Hundreds of government-funded boarding schools operated across the country from 1819 to the 1960s; many of those were run by Catholic dioceses or religious orders. In May 2022, the U.S. Department of the Interior released its initial report on the schools, showing they were rife with corporal punishment, including solitary confinement, withholding of food, and whipping and other physical abuse. There are also reports of sexual abuse and the trauma of children being forcibly taken from their homes, having their hair cut, and being prohibited from speaking their native languages.

More than 500 children died at 19 of the schools, according to the government report, and burial sites have been found at 53 schools — numbers that are expected to rise.

Research by Global Sisters Report found that Catholic sisters ran or staffed at least 56 schools.

Fr. Mike Carson, assistant director for the Subcommittee of Native American Affairs at the U.S. Conference of Catholic Bishops, speaks to the Catholic Native Boarding School Accountability and Healing Project in a Jan. 23 webinar. (GSR screenshot)

Fr. Mike Carson, assistant director for the Subcommittee of Native American Affairs at the U.S. Conference of Catholic Bishops, speaks to the Catholic Native Boarding School Accountability and Healing Project in a Jan. 23 webinar. (GSR screenshot)

Carson, whose presentation was titled "Native Boarding Schools: Learn from History to Promote Healing," said it doesn't matter whether intentions were good.

"Once we saw children being abducted from their homes, we should have said no," Carson said. "Once [reports of abuse] surfaced, schools should have been closed and investigated. But they were not. Back then, as today, we see Christ as beyond cultures. So once the federal government said only English should be spoken, we should have said no."

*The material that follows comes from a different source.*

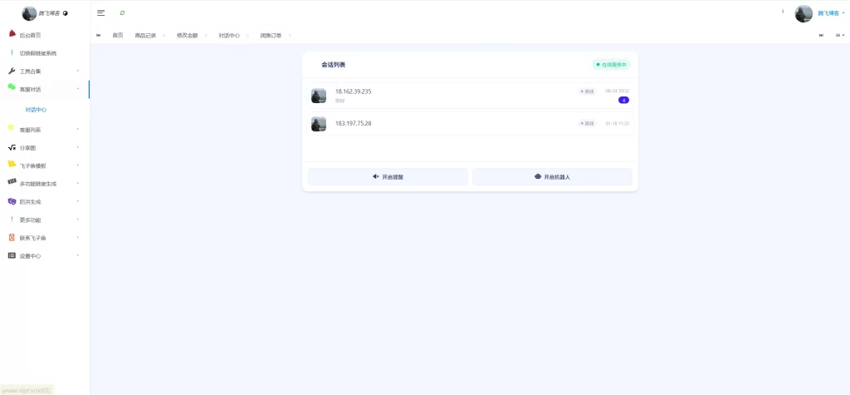
Task: Click the green refresh icon in top bar
Action: pyautogui.click(x=123, y=13)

Carson, who is the U.S. bishops' conference's liaison to the AHP, said much of the focus for church entities right now is working to find archival records and make them useable and accessible.

"Unfortunately, most of the information we have is class sizes, applications, student names and building construction — things that are less important in terms of healing," he said. "Most of the records are just not there that we really need."

Government records make it clear, Carson said, that the point of the schools was not to educate children, but to "civilize" them. It was a way, he said, to pacify tribal nations with books and teachers instead of bullets, to destroy Native culture and impose European culture.

Now, Carson said, the church is obligated to address these facts.

"The truth does not hurt anyone. We have to get the truth out there," he said. "The avoidance of truth is very destructive to everyone, including the Catholic Church."

The AHP grew out of a grassroots effort that began in 2020; it still does not have a website and is just starting to work on getting nonprofit status.

Sr. Sue Torgersen of the Congregation of the Sisters of St. Joseph, a member of the AHP steering committee, said she hopes more church officials will get involved.

"We realize the wider church has very little knowledge and information about the church's role in this boarding school history and the harm that has come because of it," Torgersen said. "If we can reach people who serve in parishes and dioceses, we can get some of this information out."

Carson said that is critical if there is to ever be any healing.

"We're doing this because we're Christ-centered," he said. "And that means we come to grips with the evil things we've done and move forward."